> WHAT THE TASK ASKS:
Once the line containing "Task: Click the dollar" has been written out, stop; until then, restate each line of the entries below word for word from the first.

Stored data entries:
- - -

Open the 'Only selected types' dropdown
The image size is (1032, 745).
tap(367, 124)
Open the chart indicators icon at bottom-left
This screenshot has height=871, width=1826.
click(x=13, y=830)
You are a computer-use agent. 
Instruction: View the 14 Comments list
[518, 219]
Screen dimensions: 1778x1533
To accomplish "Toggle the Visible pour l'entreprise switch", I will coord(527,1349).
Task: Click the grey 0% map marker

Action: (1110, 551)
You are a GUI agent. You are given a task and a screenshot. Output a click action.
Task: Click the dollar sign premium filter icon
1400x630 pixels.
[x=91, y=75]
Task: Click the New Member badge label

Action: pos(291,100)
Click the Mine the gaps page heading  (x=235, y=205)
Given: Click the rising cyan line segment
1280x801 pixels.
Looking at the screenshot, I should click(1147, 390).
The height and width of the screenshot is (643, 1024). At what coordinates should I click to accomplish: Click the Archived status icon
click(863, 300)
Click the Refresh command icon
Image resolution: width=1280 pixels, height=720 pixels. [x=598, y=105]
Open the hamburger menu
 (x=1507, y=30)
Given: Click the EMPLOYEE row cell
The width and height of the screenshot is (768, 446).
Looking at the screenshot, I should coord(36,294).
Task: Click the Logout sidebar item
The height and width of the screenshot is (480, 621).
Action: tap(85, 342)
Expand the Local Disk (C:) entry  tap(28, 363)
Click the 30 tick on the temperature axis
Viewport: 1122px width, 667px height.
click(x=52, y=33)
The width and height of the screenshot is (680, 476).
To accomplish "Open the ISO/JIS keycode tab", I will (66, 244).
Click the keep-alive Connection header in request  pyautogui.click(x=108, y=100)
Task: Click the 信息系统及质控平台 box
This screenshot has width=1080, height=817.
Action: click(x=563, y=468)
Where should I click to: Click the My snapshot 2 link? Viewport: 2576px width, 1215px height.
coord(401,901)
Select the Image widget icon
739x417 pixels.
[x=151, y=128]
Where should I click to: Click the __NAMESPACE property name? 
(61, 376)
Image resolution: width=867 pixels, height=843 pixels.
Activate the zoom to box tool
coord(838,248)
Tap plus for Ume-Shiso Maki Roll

- - -

> RESPONSE FOR THIS EXERCISE:
Open the 'Only selected types' dropdown
The image size is (1032, 745).
tap(367, 124)
Open the chart indicators icon at bottom-left
This screenshot has height=871, width=1826.
click(x=13, y=830)
You are a computer-use agent. 
Instruction: View the 14 Comments list
[518, 219]
Screen dimensions: 1778x1533
To accomplish "Toggle the Visible pour l'entreprise switch", I will coord(527,1349).
Task: Click the grey 0% map marker

Action: (1110, 551)
You are a GUI agent. You are given a task and a screenshot. Output a click action.
Task: Click the dollar sign premium filter icon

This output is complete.